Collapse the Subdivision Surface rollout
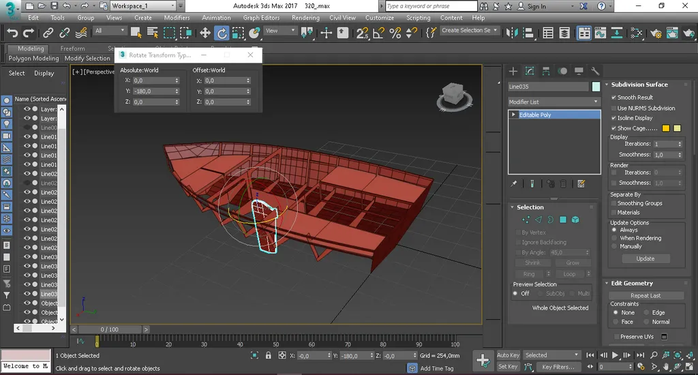The width and height of the screenshot is (698, 375). tap(639, 85)
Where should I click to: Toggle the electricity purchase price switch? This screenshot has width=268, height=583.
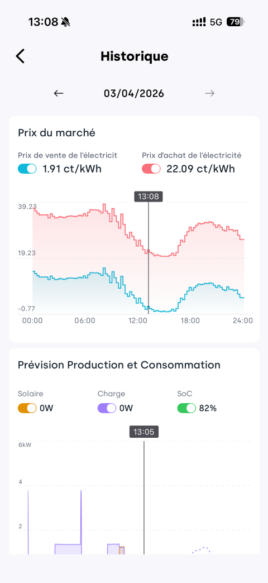tap(151, 169)
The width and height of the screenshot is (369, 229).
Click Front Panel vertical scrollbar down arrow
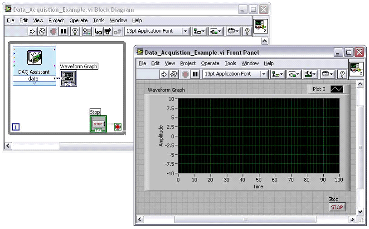[360, 211]
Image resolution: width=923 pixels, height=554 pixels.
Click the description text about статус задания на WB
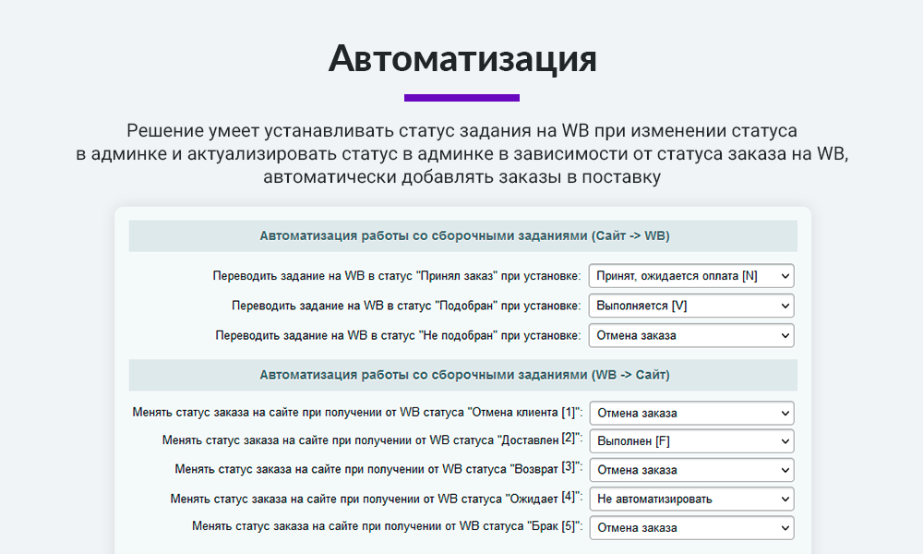click(x=462, y=151)
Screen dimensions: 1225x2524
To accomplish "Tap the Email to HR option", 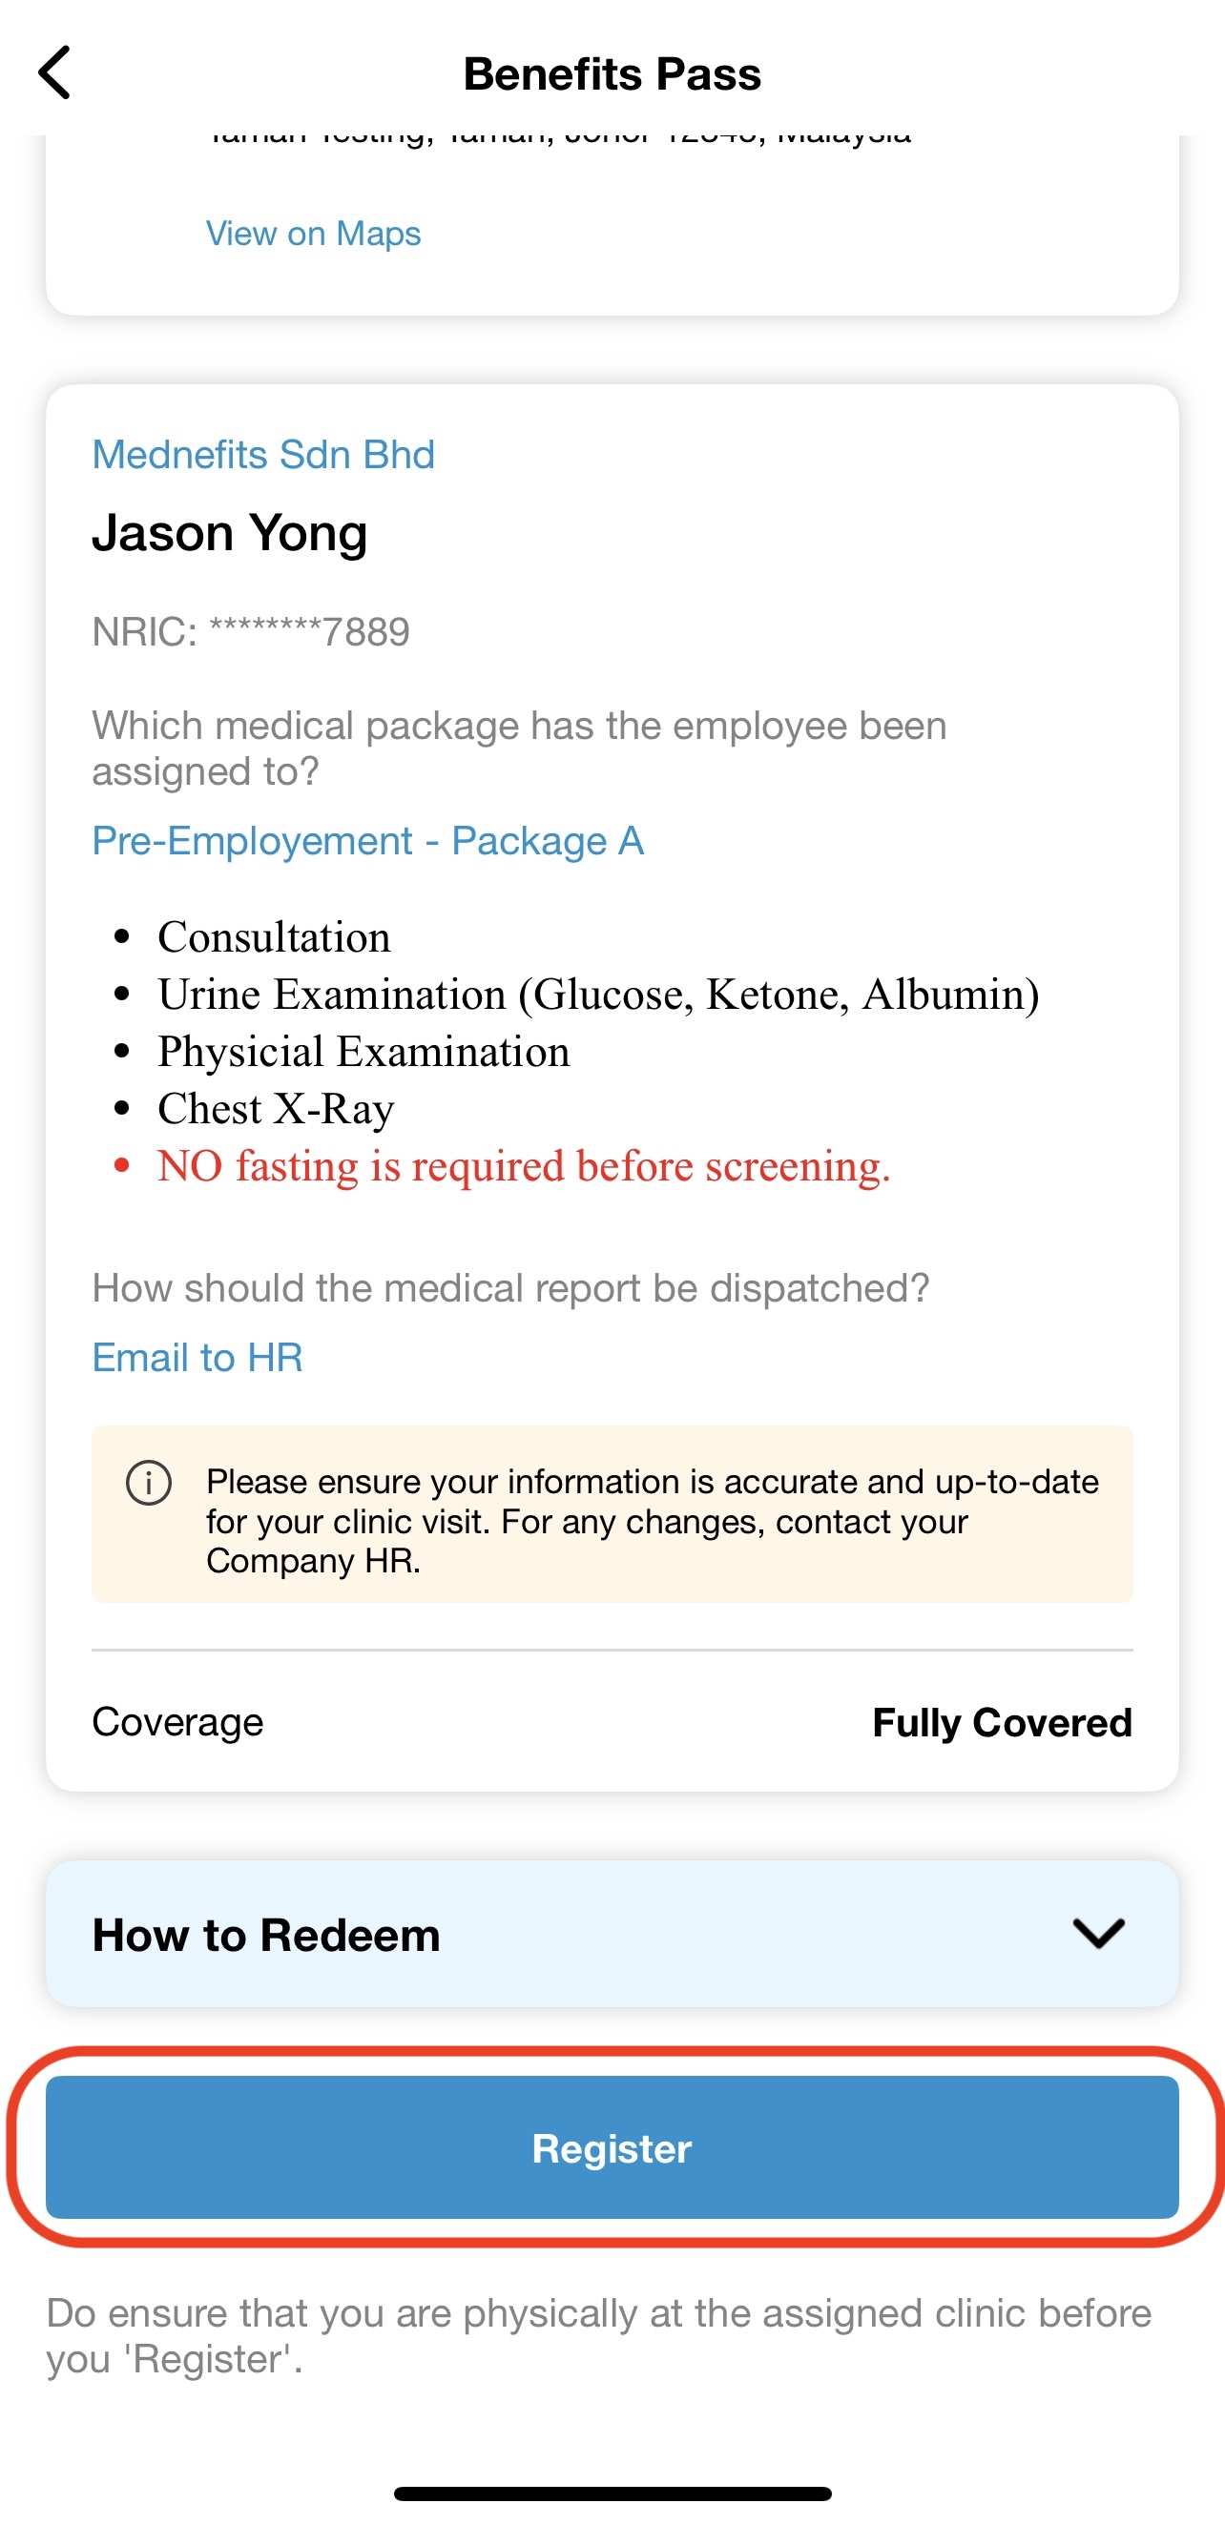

About this exercise:
Excluding pictures, reproduce the listing above exactly as it stands.

Reply:
Collapse the Subdivision Surface rollout
The width and height of the screenshot is (698, 375). tap(639, 85)
Where should I click to: Toggle the electricity purchase price switch? This screenshot has width=268, height=583.
tap(151, 169)
The width and height of the screenshot is (369, 229).
Click Front Panel vertical scrollbar down arrow
[360, 211]
Image resolution: width=923 pixels, height=554 pixels.
Click the description text about статус задания на WB
click(x=462, y=151)
Screen dimensions: 1225x2524
To accomplish "Tap the Email to HR option", 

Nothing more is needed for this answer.